Par : Kamel Zaiem

Au palais de Carthage, on persiste et on signe. Aussi bien le président de la République que son entourage tiennent curieusement et tenacement à leur politique de communication défaillante à plus d’un titre.

Kaïs Saïed n’est pas obligé de faire entendre sa voix chaque jour et ses entretiens quotidiens avec la nouvelle cheffe du gouvernement font partie de son boulot de tous les jours et n’ont pas à être médiatisés de la sorte.

Une image écornée

Car, qu’on le veuille ou pas, cet accaparement du paysage médiatique gouvernemental et de l’actualité politique au pays est souvent mal vu et même déconseillé. Le fait de s’exposer quotidiennement aux caméras et de ressasser les mêmes termes, expressions et messages ne fait généralement que nuire à l’image de celui qui se doit de donner l’exemple et de préférer l’efficacité et l’action au parlote et aux longs et lassants monologues.
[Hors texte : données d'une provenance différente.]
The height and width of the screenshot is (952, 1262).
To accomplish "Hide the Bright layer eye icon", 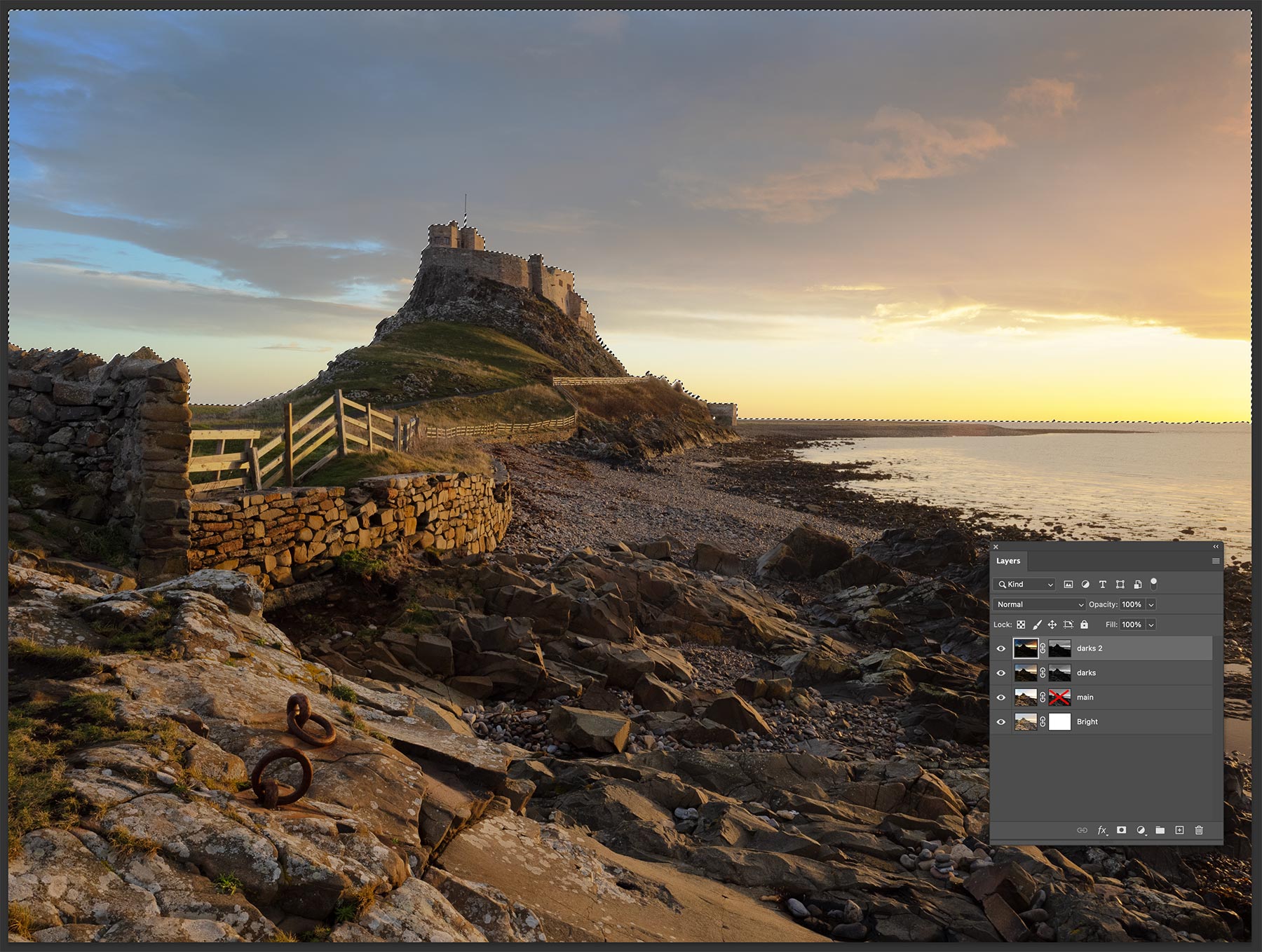I will point(1001,722).
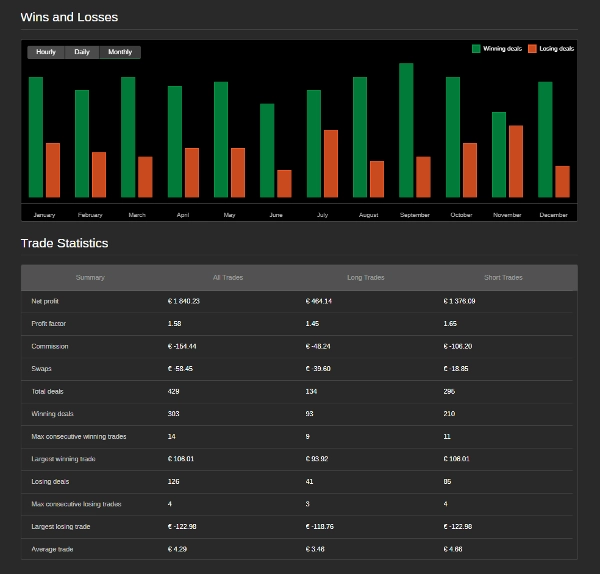Select the Largest losing trade row label
The image size is (600, 574).
tap(59, 527)

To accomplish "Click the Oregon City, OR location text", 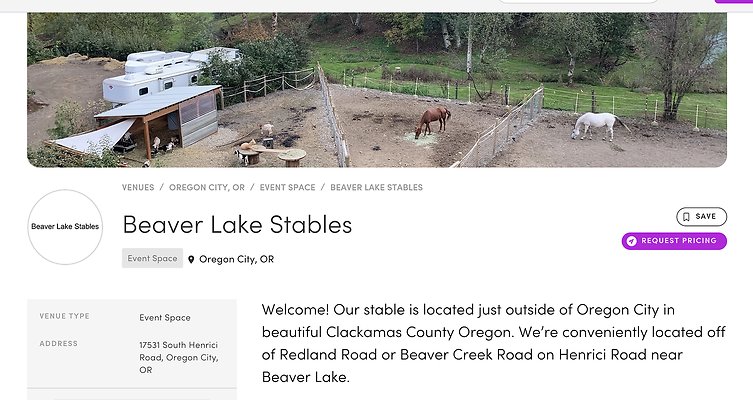I will coord(236,259).
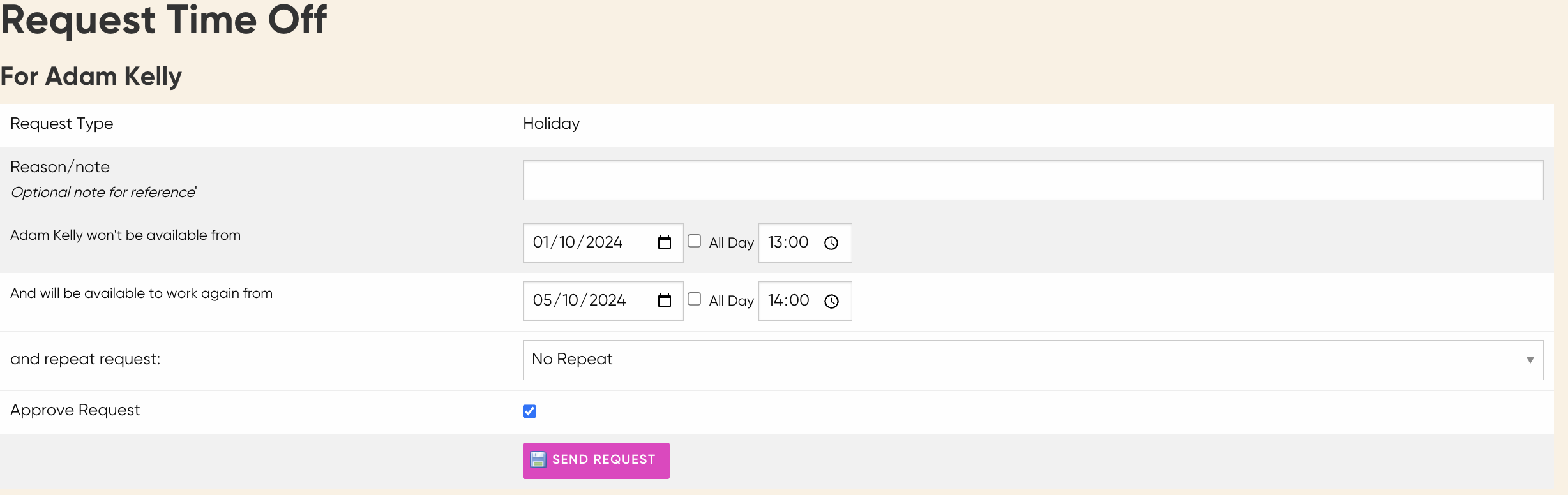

Saïed impose à ses hôtes le one man show

Dans les récents entretiens du Président, les images ont été saisissantes et frappantes. Saïed, pensant communiquer à tout prix ses convictions et sa vision des choses, monopolise à cœur joie la parole pour baigner jusqu’à satiété dans les profondeurs de son répertoire, obligeant ses hôtes à suivre en silence et sans aucune réaction ou réplique ce « somptueux » one man show, les laissant se contenter – ont-ils le choix ?- de hochements de la tête pour marquer leur présence.

Le dilemme des chiffres

Et comme si ça ne suffisait pas, le contenu de ces causeries a fait le reste. Il y a quelques semaines, Saïed a évoqué la fortune d’un député et ex-ministre véreux et corrompu, et faisant preuve d’une affligeante faiblesse en matière de chiffres et de calcul, il a confondu les millions et les milliards, provoquant la risée des internautes et le bonheur de ses détracteurs qui l’attendent toujours au tournant pour profiter pleinement de ses éventuels déboires.

Or, la leçon ne semble pas être retenue au sein du cercle présidentiel, comme si l’armada des conseillers au palais se faisaient un malin plaisir à voir leur patron déraper de la sorte.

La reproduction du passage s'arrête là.